Deworming your horse is an integral aspect of horse care. Illness and stress can weaken the body’s response to fight off these parasites and can awaken any dormant larvae living in your horse.

Intestinal parasites affect growth and development. If you think your horse might be suffering from a parasitic infection, we can perform fecal egg counts to detect microscopic parasite eggs and determine if any treatment is even necessary.

Interestingly, the age-old recommendation to deworm our average Southern California horse every 8 weeks has been discovered to be a poor pracitce. Most of our horses are not exposed to grass pastures and other horse’s manure, thereby minimizing contact with the infectious stages or eggs of equine parasites. Too frequent deworming has likely contributed to increasing parasite resistance to the dewormer itself. Foothill Equine recommends fecal egg count tests on an as-needed basis (annually) and paste deworming twice yearly.
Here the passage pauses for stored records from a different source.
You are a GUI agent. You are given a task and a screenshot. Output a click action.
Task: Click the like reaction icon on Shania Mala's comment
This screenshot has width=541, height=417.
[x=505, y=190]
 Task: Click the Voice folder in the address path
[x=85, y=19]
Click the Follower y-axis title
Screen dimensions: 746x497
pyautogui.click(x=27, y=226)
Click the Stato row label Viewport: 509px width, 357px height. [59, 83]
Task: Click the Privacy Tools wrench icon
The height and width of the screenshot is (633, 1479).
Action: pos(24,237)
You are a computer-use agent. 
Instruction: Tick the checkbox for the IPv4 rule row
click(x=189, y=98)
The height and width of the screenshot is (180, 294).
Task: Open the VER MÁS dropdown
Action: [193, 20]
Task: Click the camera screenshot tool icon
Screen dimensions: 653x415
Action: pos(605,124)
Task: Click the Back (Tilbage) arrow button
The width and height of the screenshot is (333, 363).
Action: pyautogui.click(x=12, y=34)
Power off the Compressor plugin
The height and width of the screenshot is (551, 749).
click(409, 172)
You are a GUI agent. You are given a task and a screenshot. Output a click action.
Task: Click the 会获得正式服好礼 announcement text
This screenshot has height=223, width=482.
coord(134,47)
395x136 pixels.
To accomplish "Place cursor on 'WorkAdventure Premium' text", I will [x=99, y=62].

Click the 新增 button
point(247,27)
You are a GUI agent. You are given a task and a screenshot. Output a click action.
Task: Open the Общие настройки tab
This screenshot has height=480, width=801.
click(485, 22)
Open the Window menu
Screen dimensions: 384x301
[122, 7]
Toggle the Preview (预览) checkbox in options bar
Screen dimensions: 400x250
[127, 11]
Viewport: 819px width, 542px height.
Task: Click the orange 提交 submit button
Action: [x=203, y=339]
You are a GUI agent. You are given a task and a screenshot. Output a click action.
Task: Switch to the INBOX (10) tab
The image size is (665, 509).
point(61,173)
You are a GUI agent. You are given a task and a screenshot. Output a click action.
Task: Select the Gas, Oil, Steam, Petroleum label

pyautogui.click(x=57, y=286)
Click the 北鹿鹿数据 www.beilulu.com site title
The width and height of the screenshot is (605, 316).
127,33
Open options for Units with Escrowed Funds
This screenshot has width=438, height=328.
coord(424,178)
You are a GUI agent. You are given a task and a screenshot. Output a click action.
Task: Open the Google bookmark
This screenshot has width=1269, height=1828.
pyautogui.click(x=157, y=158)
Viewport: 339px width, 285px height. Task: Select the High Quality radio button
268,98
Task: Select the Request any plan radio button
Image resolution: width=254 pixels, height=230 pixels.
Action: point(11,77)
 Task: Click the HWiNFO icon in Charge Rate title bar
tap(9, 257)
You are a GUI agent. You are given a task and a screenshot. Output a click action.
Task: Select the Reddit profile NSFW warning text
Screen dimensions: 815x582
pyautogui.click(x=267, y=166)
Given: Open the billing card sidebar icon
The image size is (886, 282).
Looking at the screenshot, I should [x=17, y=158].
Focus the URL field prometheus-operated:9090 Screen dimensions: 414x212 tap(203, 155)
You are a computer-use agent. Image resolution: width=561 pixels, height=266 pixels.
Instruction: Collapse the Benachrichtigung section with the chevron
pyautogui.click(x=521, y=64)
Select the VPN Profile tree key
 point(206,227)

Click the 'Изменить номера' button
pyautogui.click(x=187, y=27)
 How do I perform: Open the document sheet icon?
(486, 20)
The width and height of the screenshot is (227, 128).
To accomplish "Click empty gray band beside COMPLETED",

Common equine internal parasites: 

  • Large strongyles
  • Encysted cyathostomes
  • Habronema and Draschia spp.
  • Roundworms
  • Tapeworms
  • Bots

Administering deworming medication

Whether purchasing your deworming medication from your vet, online, or from a local store, be sure to consult with us about which dewormer is best for your horse’s age, boarding environment, and current medical status. Different dewormers target different parasites – you cannot buy just any medication and assume it will work. It is also important to administer the dewormer as prescribed.